As dificuldades do governo para fechar o novo pacote de estímulos à indústria e o prejuízo da Petrobrás no segundo trimestre são páginas da mesma história. Sem novidades para apresentar aos industriais, a presidente Dilma Rousseff adiou um encontro com dirigentes de grandes empresas. O embaraço é facilmente explicável. É cada vez mais complicado encontrar espaço no Orçamento Geral da União para desonerações tributárias. Mantém-se a gastança e a indispensável reforma dos impostos e contribuições continua empurrada para o dia do Juízo Final. Quanto aos problemas da Petrobrás, são obviamente resultantes de um estilo de governo implantado há nove anos e caracterizado pela visão de curto prazo, pela baixa disposição de enfrentar problemas complexos, como os fiscais, e pela tentação permanente de politizar as decisões econômicas. A contenção dos preços da gasolina, os problemas na construção de refinarias e o lançamento oficial de um petroleiro sem condições de navegar - só ficaria pronto dois anos depois - são demonstrações desse estilo.
A presidente da Petrobrás, Graça Foster, tem-se mostrado disposta a mudar a gestão da empresa, a enfrentar os problemas e até a exibir esqueletos guardados por vários anos, como os erros da política de preços, o irrealismo das metas e o mau planejamento das novas refinarias. Se persistir nessa atitude e for mantida no posto, forçará mudança pelo menos numa área da gestão federal. Talvez essa mudança contamine outras áreas da política econômica, mas, por enquanto, a maior parte desse quadro parece altamente improvável.
O País continua a uma boa distância de uma crise cambial, embora esses erros tenham afetado seriamente as contas externas. As exportações emperraram, as importações cresceram, o déficit em transações correntes aumenta de forma sensível e deverá continuar aumentando nos próximos anos. Está pouco acima de 2% do produto interno bruto (PIB), por enquanto, e poderá passar de 3% nos próximos cinco anos, segundo projeção do Fundo Monetário Internacional (FMI). Os sinais são ruins e o quadro é muito desfavorável à indústria brasileira, atropelada no País e no exterior por vários competidores mais dinâmicos. Apesar disso, as contas externas ainda parecem administráveis e, além disso, o Brasil tem uns US$ 380 bilhões de reservas cambiais, um respeitável colchão de segurança.
Essas reservas, o desemprego ainda baixo e o vigor do consumo são dados inegavelmente positivos, mas igualmente inegáveis são os sinais de deterioração econômica. A perspectiva é animadora pelo menos para os admiradores do calote argentino, da falsificação de estatísticas, do protecionismo, do racionamento de moeda estrangeira, da pressão contra a imprensa e do intervencionismo autoritário. Se continuar no rumo seguido até agora, o governo brasileiro acabará chegando lá e atendendo às aspirações de ilustres economistas defensores do "modelo" kirchnerista. Para isso, bastará a presidente Dilma Rousseff continuar favorecendo setores escolhidos, produzindo remendos tributários, brincando com o investimento público, sujeitando a Petrobrás e outras estatais a objetivos partidários, engessando o Orçamento e perpetuando uma administração de baixíssima qualidade.
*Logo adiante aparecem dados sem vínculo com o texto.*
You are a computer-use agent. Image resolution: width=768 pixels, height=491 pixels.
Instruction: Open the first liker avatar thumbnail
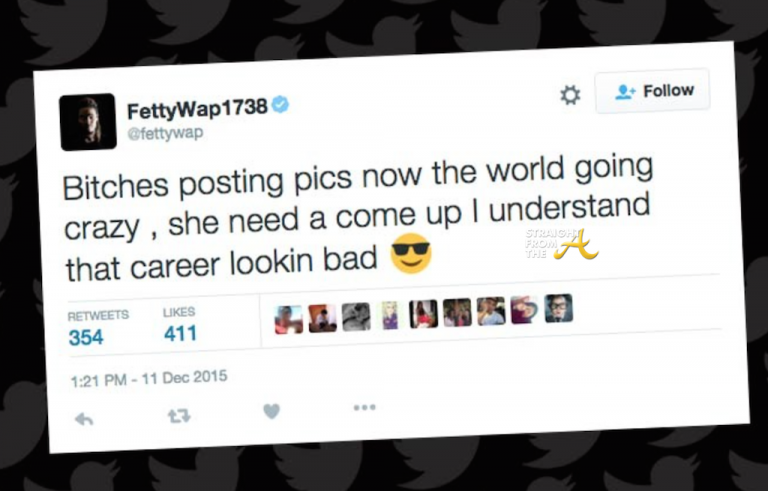288,320
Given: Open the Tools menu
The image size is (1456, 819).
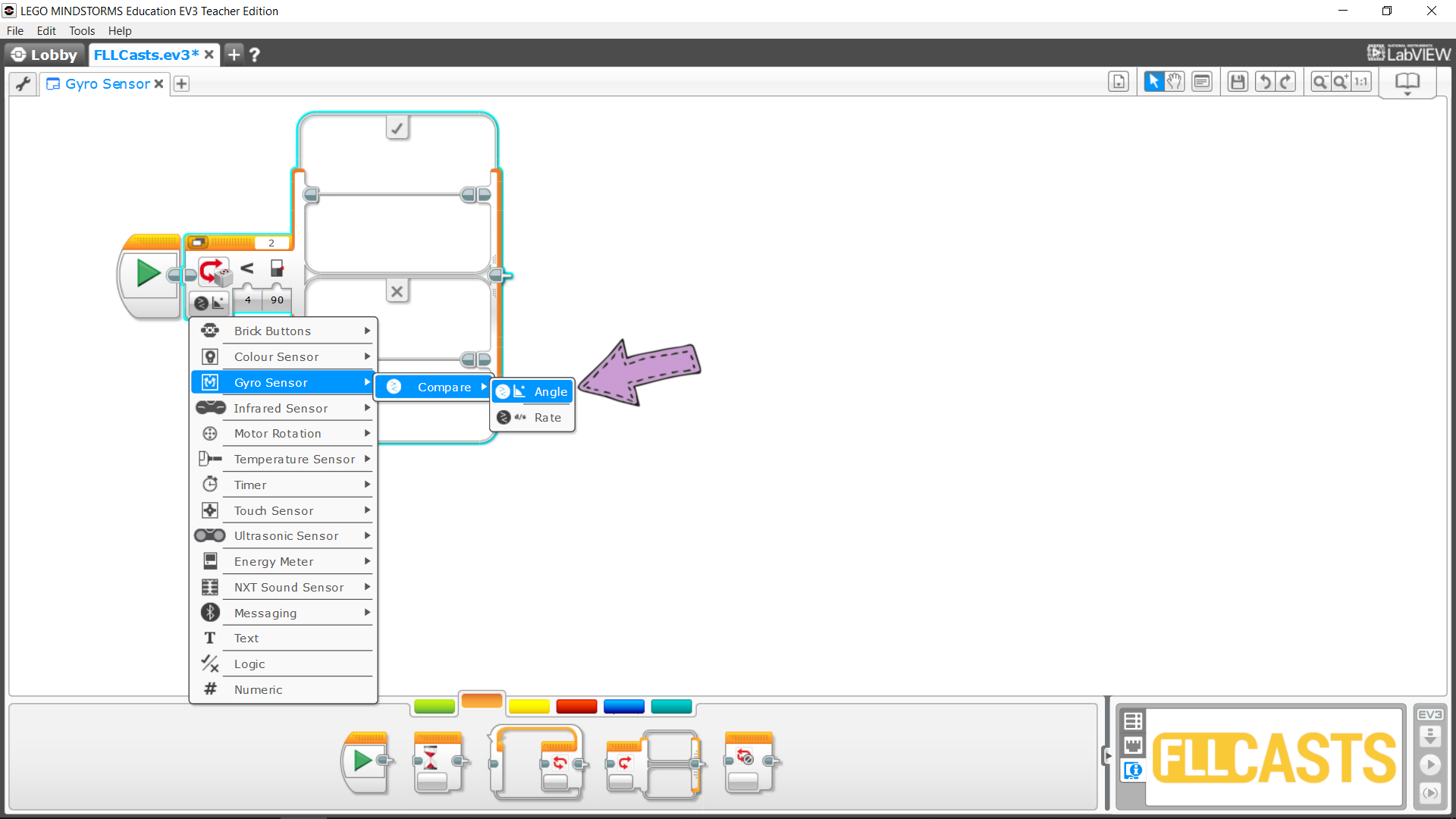Looking at the screenshot, I should (x=81, y=31).
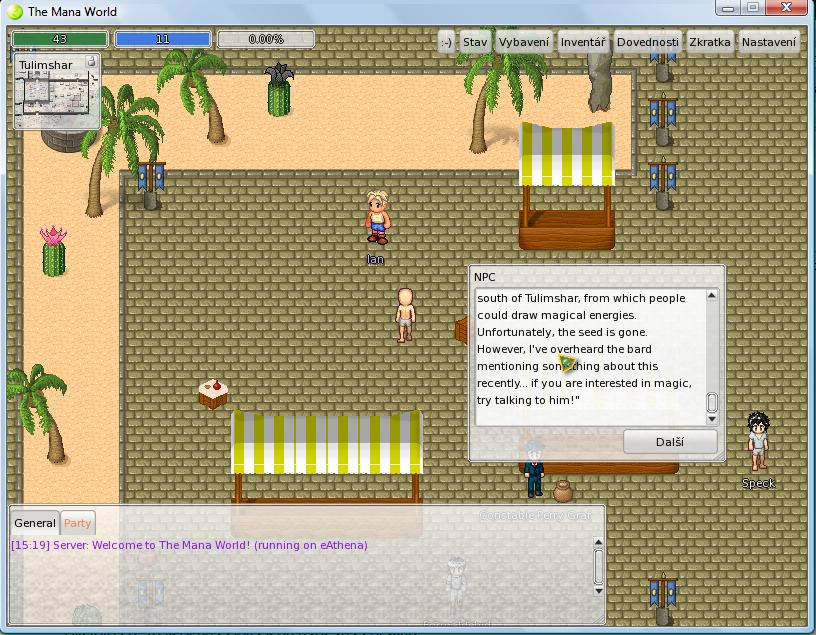Open the Inventář window

pos(582,42)
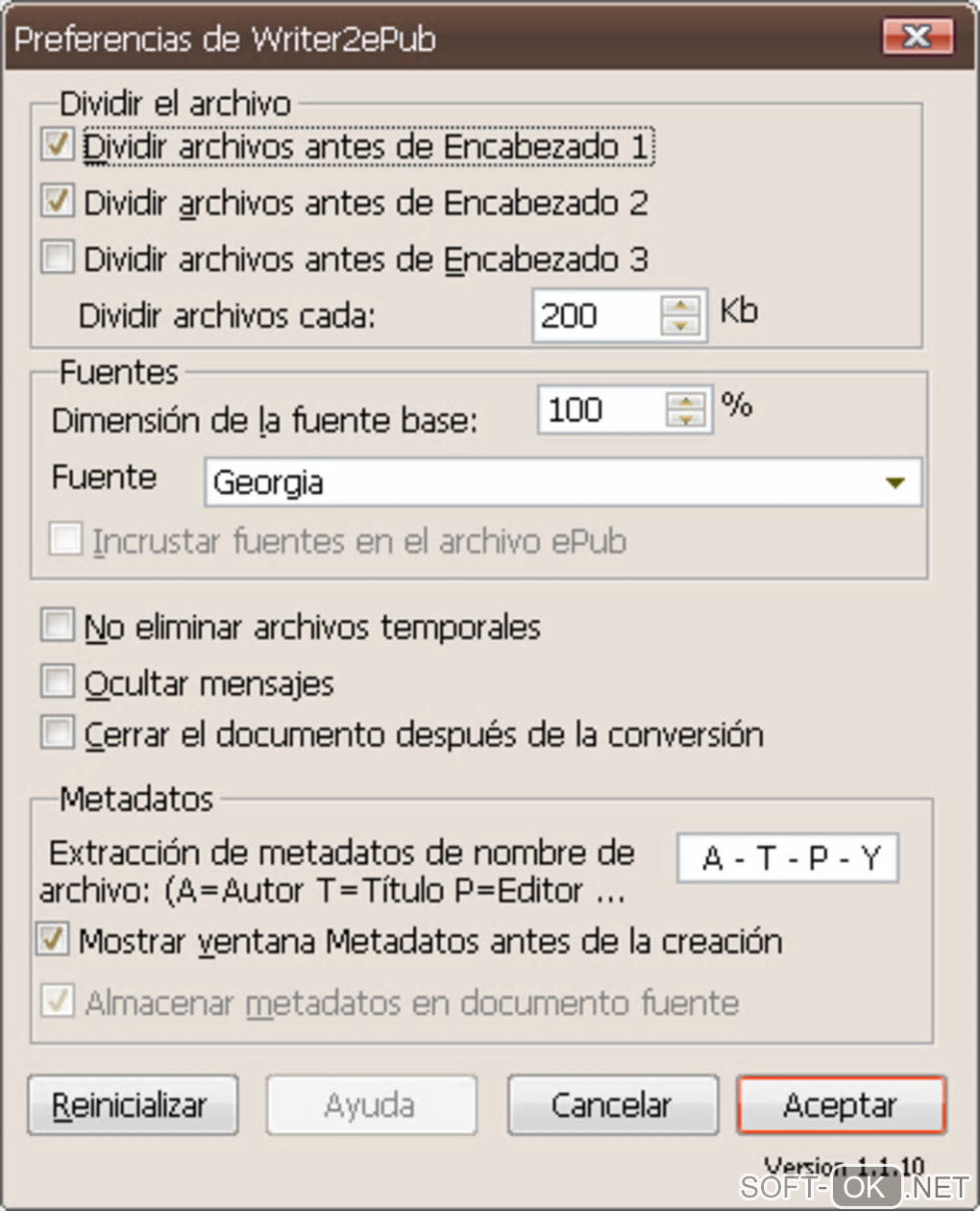Open the Fuente dropdown arrow
This screenshot has width=980, height=1211.
[x=895, y=482]
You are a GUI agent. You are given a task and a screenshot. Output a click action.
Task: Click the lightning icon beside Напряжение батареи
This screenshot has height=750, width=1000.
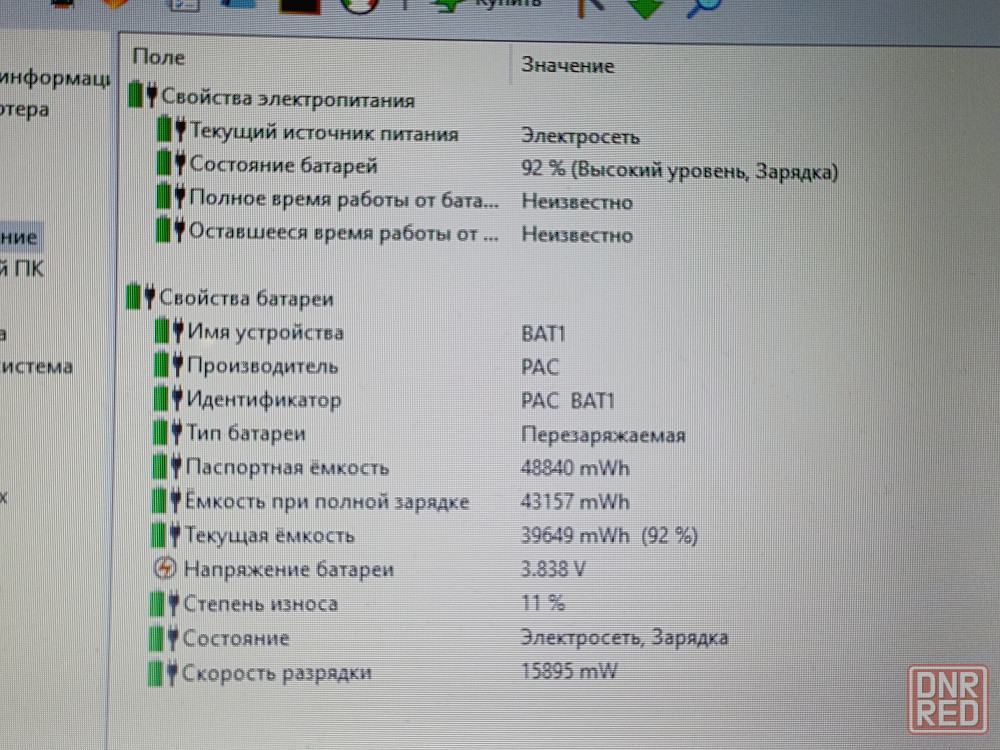[x=165, y=569]

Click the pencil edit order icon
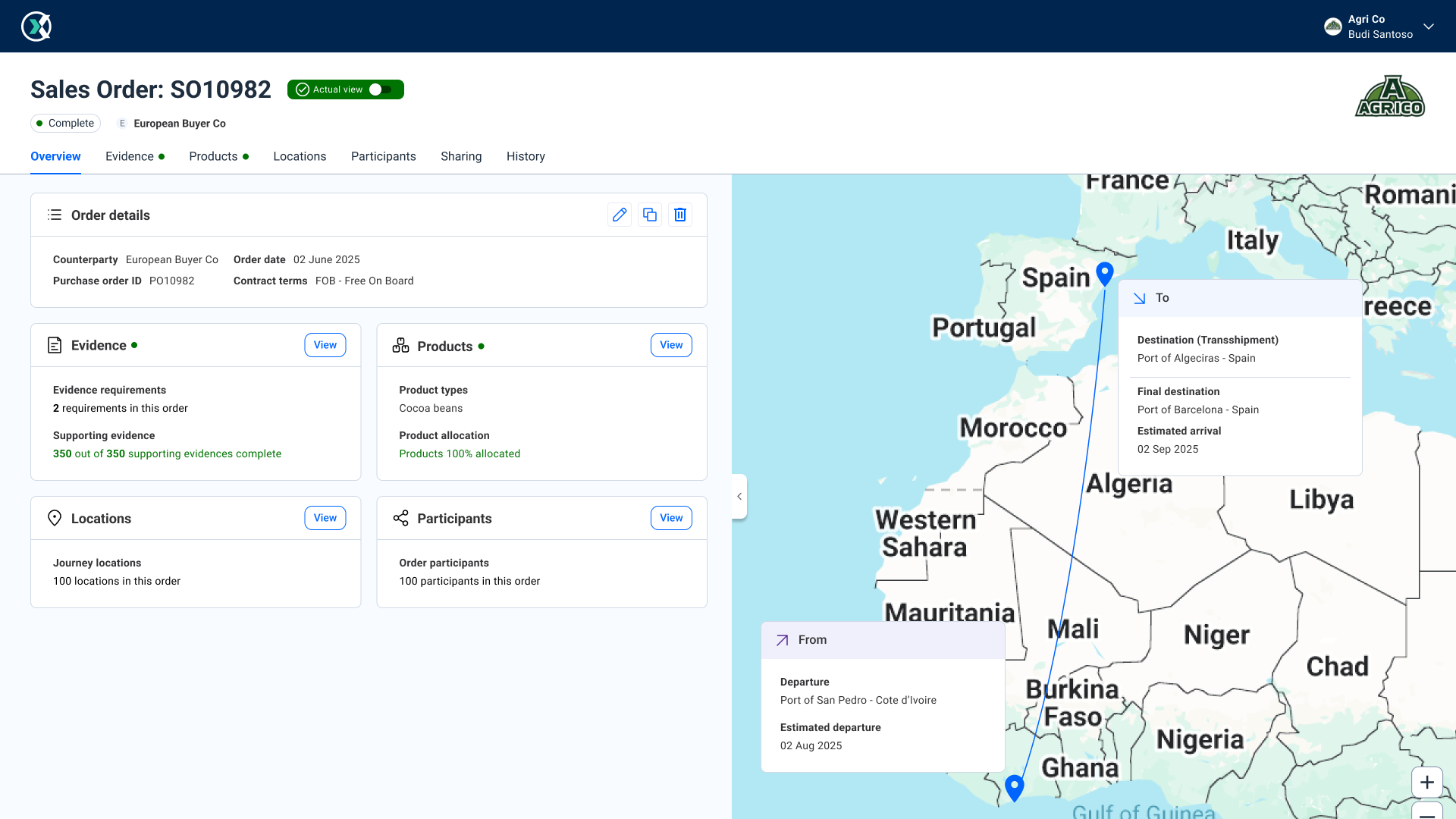(x=620, y=215)
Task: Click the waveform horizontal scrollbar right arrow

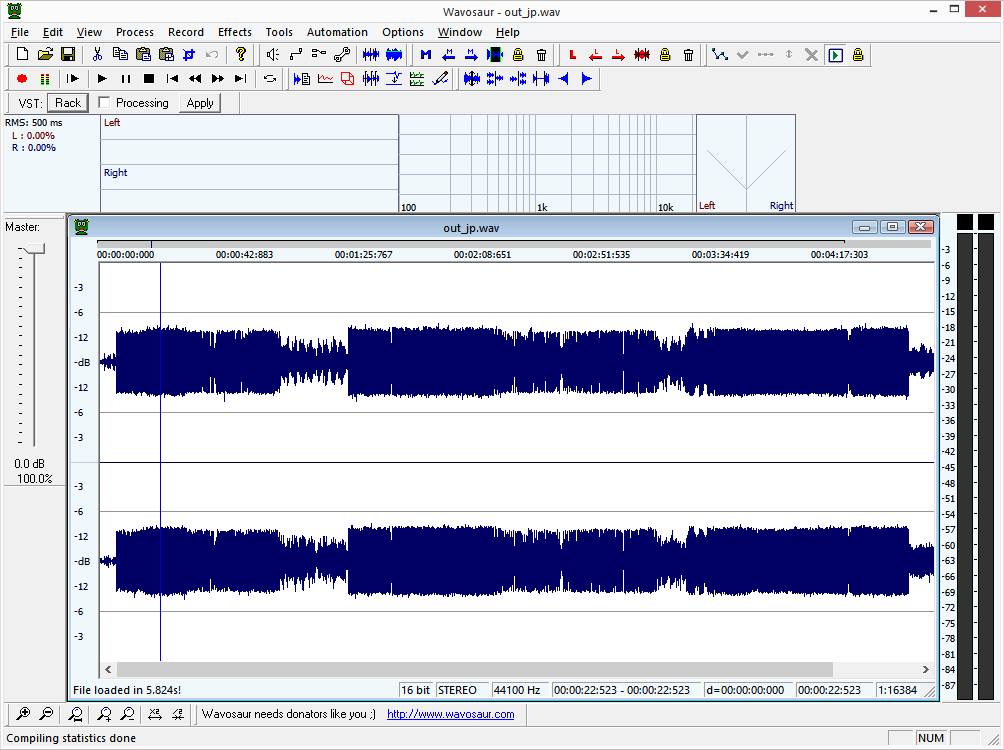Action: [x=925, y=669]
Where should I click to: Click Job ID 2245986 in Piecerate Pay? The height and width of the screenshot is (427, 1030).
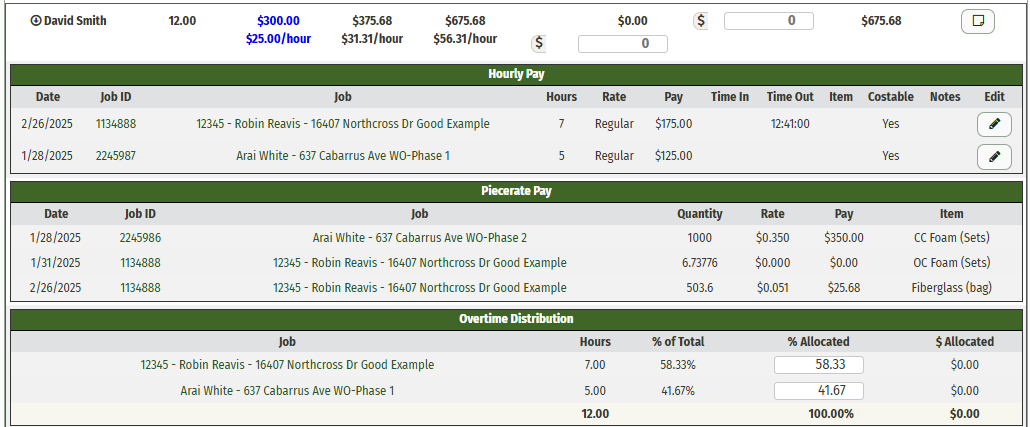140,238

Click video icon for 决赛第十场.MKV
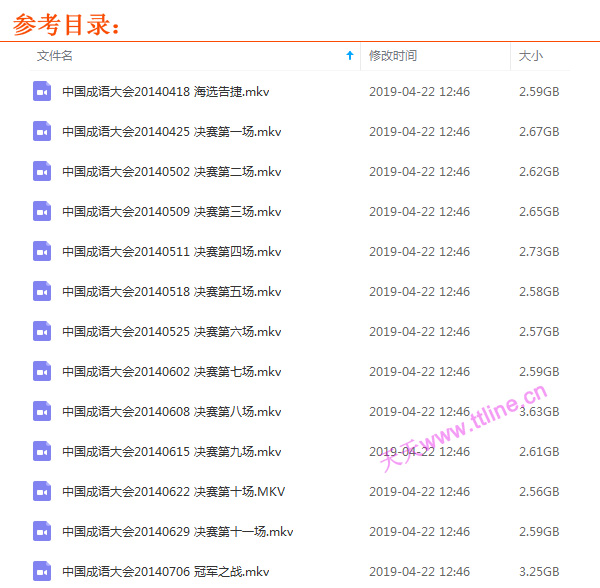[x=41, y=492]

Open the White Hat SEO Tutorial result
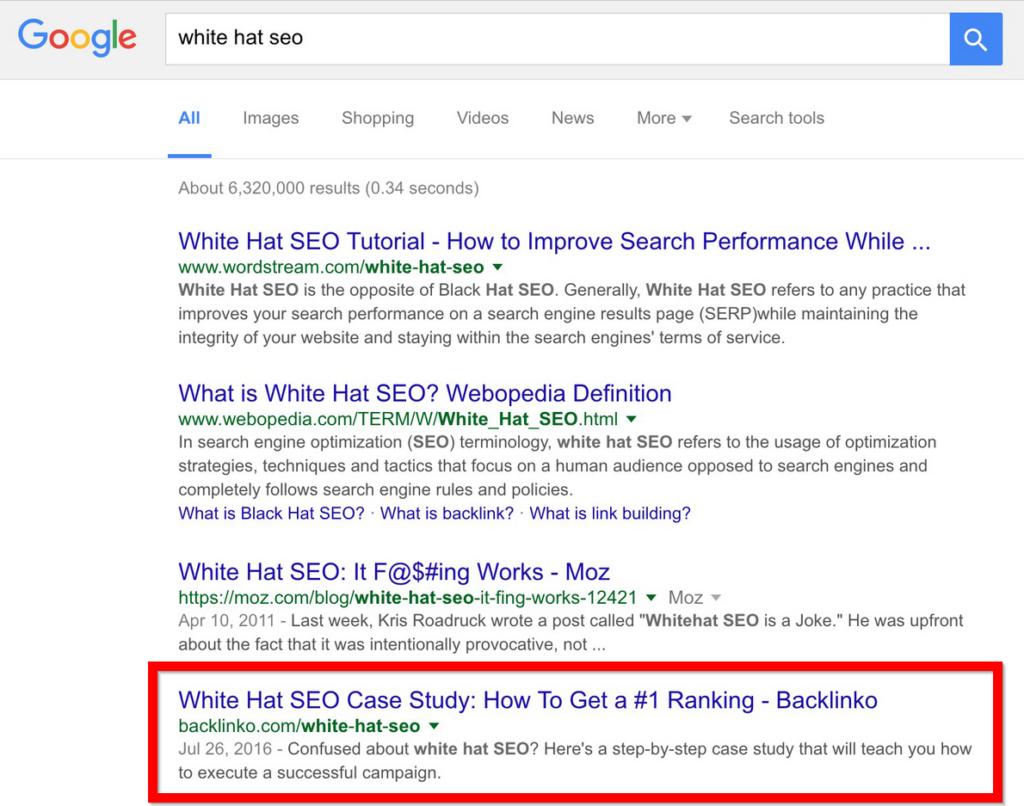click(x=554, y=241)
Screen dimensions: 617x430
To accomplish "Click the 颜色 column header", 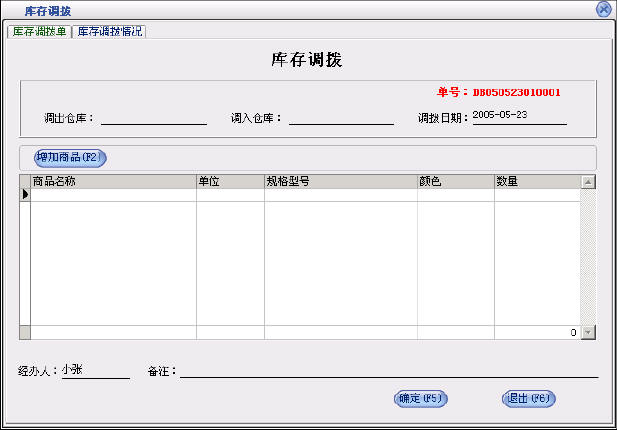I will [x=455, y=182].
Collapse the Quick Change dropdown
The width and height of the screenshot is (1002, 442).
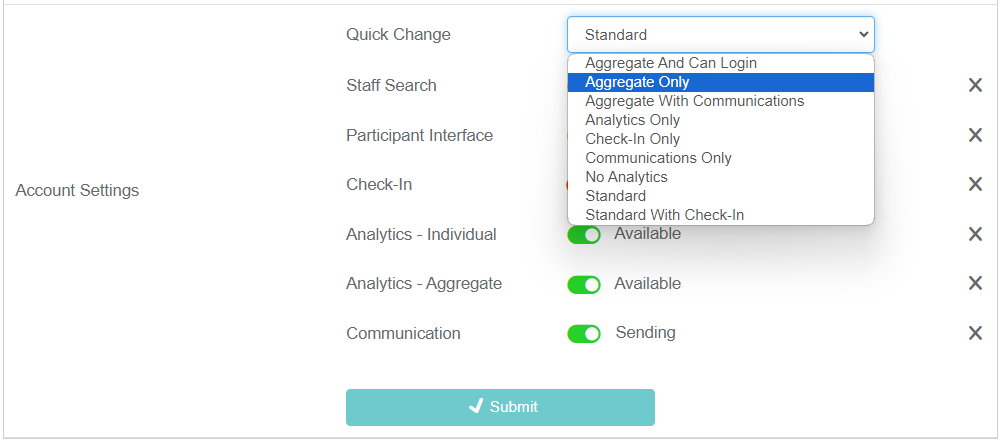pyautogui.click(x=720, y=35)
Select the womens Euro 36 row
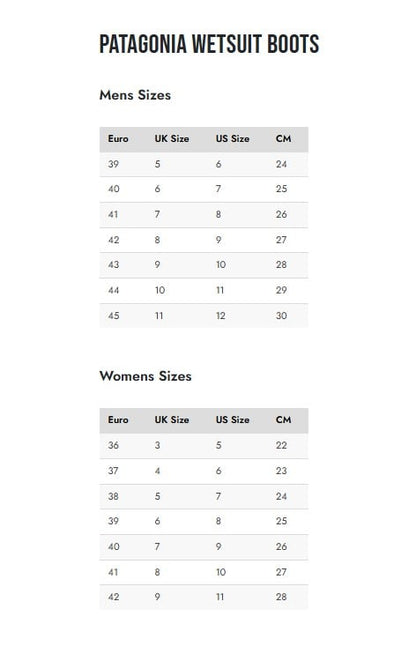Screen dimensions: 416x646 [x=203, y=446]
O emperramento da indústria brasileira resulta principalmente desses fatores, porque a demanda interna se manteve robusta nos últimos anos e pouco foi afetada pela crise internacional. A estagnação na Europa, a recuperação muito lenta nos Estados Unidos e a perda de vigor de alguns grandes emergentes têm com certeza atrapalhado a economia brasileira. Piorou o mercado de commodities, a competição internacional ficou mais dura e a indústria brasileira está sujeita a pressões excepcionalmente severas. Até o comércio no interior do Mercosul se tornou mais difícil - mas isso se deve em parte à disposição do governo brasileiro de aceitar o protecionismo de seu principal parceiro regional. O retrocesso do Mercosul e a excessiva dependência do fornecimento de commodities à China também refletem a politização, no pior sentido, da estratégia econômica do governo.
A política de remendos tributários, de apoio financeiro a empresas e setores favoritos da corte e de estímulo ao consumo, sem atenção às condições estruturais de eficiência, chegou claramente ao limite. Se apenas ampliar a lista de indústrias beneficiadas com estímulos, o governo oferecerá mais do mesmo. Há uma diferença oceânica entre a mera multiplicação de ações pontuais e a adoção de medidas gerais para aumentar a produtividade geral da economia. Mantida a orientação seguida até agora, será cada vez mais difícil conciliar a concessão de estímulos com as restrições orçamentárias. É difícil apostar em mudança. Por enquanto, a maior parte do governo parece imune ao surto de racionalidade detectado na Petrobrás.